Coaching isn’t remedial, it’s a strategic investment

In recent years, universities have invested heavily in metrics: publication targets, grant income goals, and research impact strategies. These are the institutional currencies of success — legible, reportable, and aligned with global rankings. But beneath the spreadsheets, something quieter is happening.

Many of your most talented researchers are struggling. Not because they lack skill or ambition, but because they are exhausted by a system that demands constant output while offering little support for how to sustain that output meaningfully. How to deliver quality. No-one is investing in their craft.

This is where coaching and training comes in. And why more universities are realising that coaching isn’t remedial — it’s strategic.

As an academic coach, I work with early-career, mid-career and senior researchers across disciplines. What I see time and again is that the core problems slowing research down are not about the individual’s capacity. They are a systemic lack of workload management compounded by writing habits shaped by overwork and perfectionism exacerbated by pseudo-productivity work environments.

Universities are full of brilliant people. But brilliance alone isn’t enough. To thrive, researchers need:

  • Structures to support deep thinking and training in writing craft that can thrive in the real - not imagined - environment of HE

  • Permission to work smarter, not just harder and abandon pseudo-productivity

  • Tools to move through stuckness and self-doubt

These are not “soft skills.” They are the engines of high-quality research.

Without them, researchers burn out. Or opt out. Or quietly disappear from your REF portfolio while teaching more, producing less, and doubting whether academia still has room for them. When institutions bring me in, the goal is not just productivity. It’s retention. It’s repair. It’s building the kind of academic culture where people can flourish — and where flourishing leads to outcomes that metrics alone can’t deliver.

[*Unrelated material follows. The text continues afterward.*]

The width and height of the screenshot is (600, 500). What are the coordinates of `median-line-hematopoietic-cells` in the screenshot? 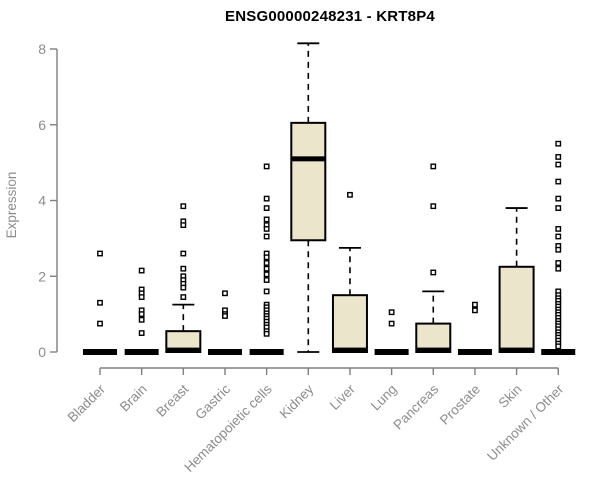 It's located at (266, 352).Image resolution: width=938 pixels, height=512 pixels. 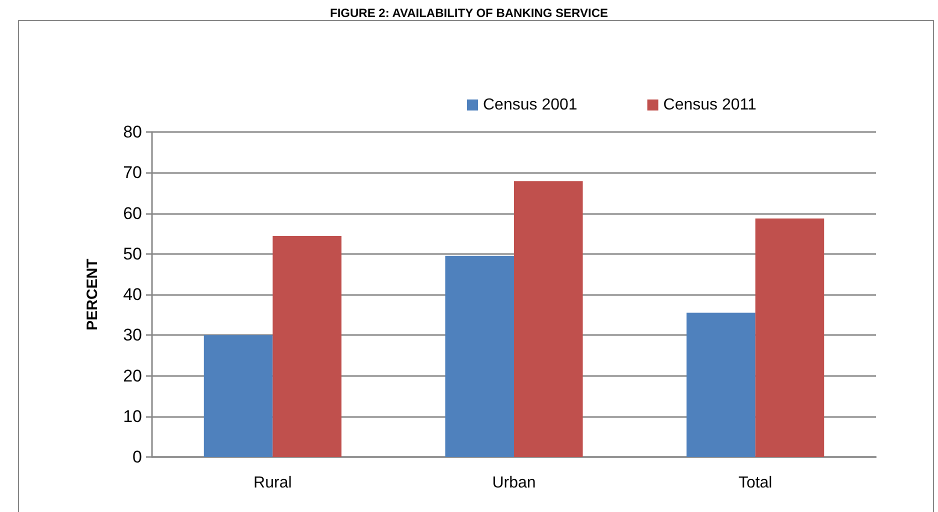 What do you see at coordinates (530, 105) in the screenshot?
I see `legend-label: Census 2001` at bounding box center [530, 105]. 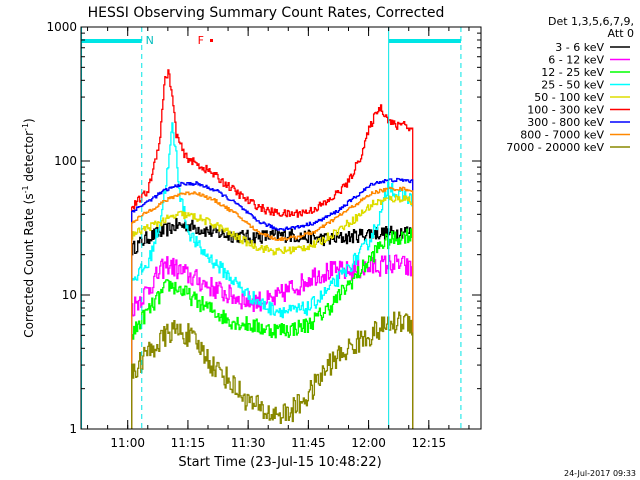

If you want your metrics delivered, this is exactly the kind of intervention you need.

Here’s what changes when researchers are coached:

  • They build resilient, repeatable writing habits

  • They reconnect with the joy and meaning of their research, delivering high quality outputs

  • They produce more — but with less distress, and burnout, less HR issues, less teaching gaps

  • They model healthier practices to peers and mentees

And most importantly, they stay.

Hiring a coach isn’t a luxury. It’s one of the few interventions that addresses the actual conditions under which research is produced. Because while targets measure outputs, coaching strengthens the infrastructure of how those outputs are made — and by whom.

If you’re a Dean, Head of Department, Director of Research, or Staff Development lead, consider this: what would be possible if your researchers felt not just pressure to deliver, but real support to grow?

Let’s not just count the work. Let’s support the people doing it.